In July 2023, the International Maritime Organization (IMO) adopted the ‘2023 IMO strategy on the reduction of GHG emissions from ships’ (2023 IMO GHG Strategy) [1] during the 80th session of the IMO Maritime Environment Protection Committee (MEPC 80), which marked the decarbonization process in the shipping sector entering a medium–long-term stage. The 2023 IMO GHG Strategy indicates that GHG emissions from international shipping will reach net zero by or around 2050, which is more urgent than the target in the 2018 IMO GHG Strategy (50% by 2050) [2]. The importance of alternative fuel/energy, in particular, is emphasized in the 2023 IMO GHG Strategy. Moreover, the ambitious levels of reduction and indicative checkpoints taking well-to-wake (WtW) emissions into account are addressed in the ‘Guidelines on lifecycle GHG intensity of marine fuels’ (LCA guidelines, also approved at MEPC 80) [3] to prevent the shifting of shipping emissions to other sectors.

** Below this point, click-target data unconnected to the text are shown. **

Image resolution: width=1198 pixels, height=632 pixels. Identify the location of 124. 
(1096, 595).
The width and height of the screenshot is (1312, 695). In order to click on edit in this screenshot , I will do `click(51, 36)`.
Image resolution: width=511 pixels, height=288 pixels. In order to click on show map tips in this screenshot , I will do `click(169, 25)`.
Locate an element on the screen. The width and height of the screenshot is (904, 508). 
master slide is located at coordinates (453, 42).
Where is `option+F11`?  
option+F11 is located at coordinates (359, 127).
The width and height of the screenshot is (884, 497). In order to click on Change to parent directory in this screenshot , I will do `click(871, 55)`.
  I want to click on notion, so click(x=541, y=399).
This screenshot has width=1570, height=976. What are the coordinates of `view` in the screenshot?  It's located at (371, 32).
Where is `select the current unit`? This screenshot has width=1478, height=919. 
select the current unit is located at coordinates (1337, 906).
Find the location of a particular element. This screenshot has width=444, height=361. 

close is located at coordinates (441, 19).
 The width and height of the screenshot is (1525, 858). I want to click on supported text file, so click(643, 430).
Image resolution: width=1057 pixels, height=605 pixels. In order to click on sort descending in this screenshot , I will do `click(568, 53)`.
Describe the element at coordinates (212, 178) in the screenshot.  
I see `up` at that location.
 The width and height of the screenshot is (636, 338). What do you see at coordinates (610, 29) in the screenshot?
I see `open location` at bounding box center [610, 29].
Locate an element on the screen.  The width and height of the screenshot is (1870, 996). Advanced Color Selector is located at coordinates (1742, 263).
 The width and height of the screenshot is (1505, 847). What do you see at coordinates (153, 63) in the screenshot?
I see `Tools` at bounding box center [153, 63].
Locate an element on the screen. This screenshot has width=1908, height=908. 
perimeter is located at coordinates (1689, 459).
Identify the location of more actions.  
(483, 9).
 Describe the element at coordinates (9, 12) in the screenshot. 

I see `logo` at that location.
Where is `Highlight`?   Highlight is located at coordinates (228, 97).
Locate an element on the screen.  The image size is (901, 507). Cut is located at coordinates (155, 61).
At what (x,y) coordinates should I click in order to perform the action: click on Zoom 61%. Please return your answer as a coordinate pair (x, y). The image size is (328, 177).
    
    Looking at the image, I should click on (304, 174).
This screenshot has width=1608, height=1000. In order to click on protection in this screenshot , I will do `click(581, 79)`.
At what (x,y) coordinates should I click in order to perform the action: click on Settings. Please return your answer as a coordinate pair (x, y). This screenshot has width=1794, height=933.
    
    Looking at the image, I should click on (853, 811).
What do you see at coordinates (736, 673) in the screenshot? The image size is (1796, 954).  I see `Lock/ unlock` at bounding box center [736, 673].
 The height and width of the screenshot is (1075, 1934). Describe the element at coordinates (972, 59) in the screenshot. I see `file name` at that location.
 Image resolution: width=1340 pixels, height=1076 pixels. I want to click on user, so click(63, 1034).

The 2023 IMO GHG Strategy is expected to produce a further push toward decarbonization in the shipping sector. Actions are supposed to be in line with the strategy; thus, the requirements of the reduction ambitions must be revealed and understood appropriately from the very first step. Previous assessments and predictions [4] consistently employed the IMO’s recommendation of at least a 40% reduction in emission intensity by 2030 [1,2] as a reduction target. Doing so could hardly cover all the requirements at indicative checkpoints in various scenarios. For example, ‘emissions (from international shipping) could represent between 90% and 130% of 2008 emissions by 2050’, ‘to reduce the total annual GHG emissions from international shipping by at least 20%, striving for 30%, by 2030, compared to 2008’, and ‘to reduce the total annual GHG emissions from international shipping by at least 70%, striving for 80%, by 2040, compared to 2008’ [1]. An appropriate understanding of the temporal and specific emission intensity targets in line with the shipping sector development predictions and reduction ambitions is crucial for assessments and predictions.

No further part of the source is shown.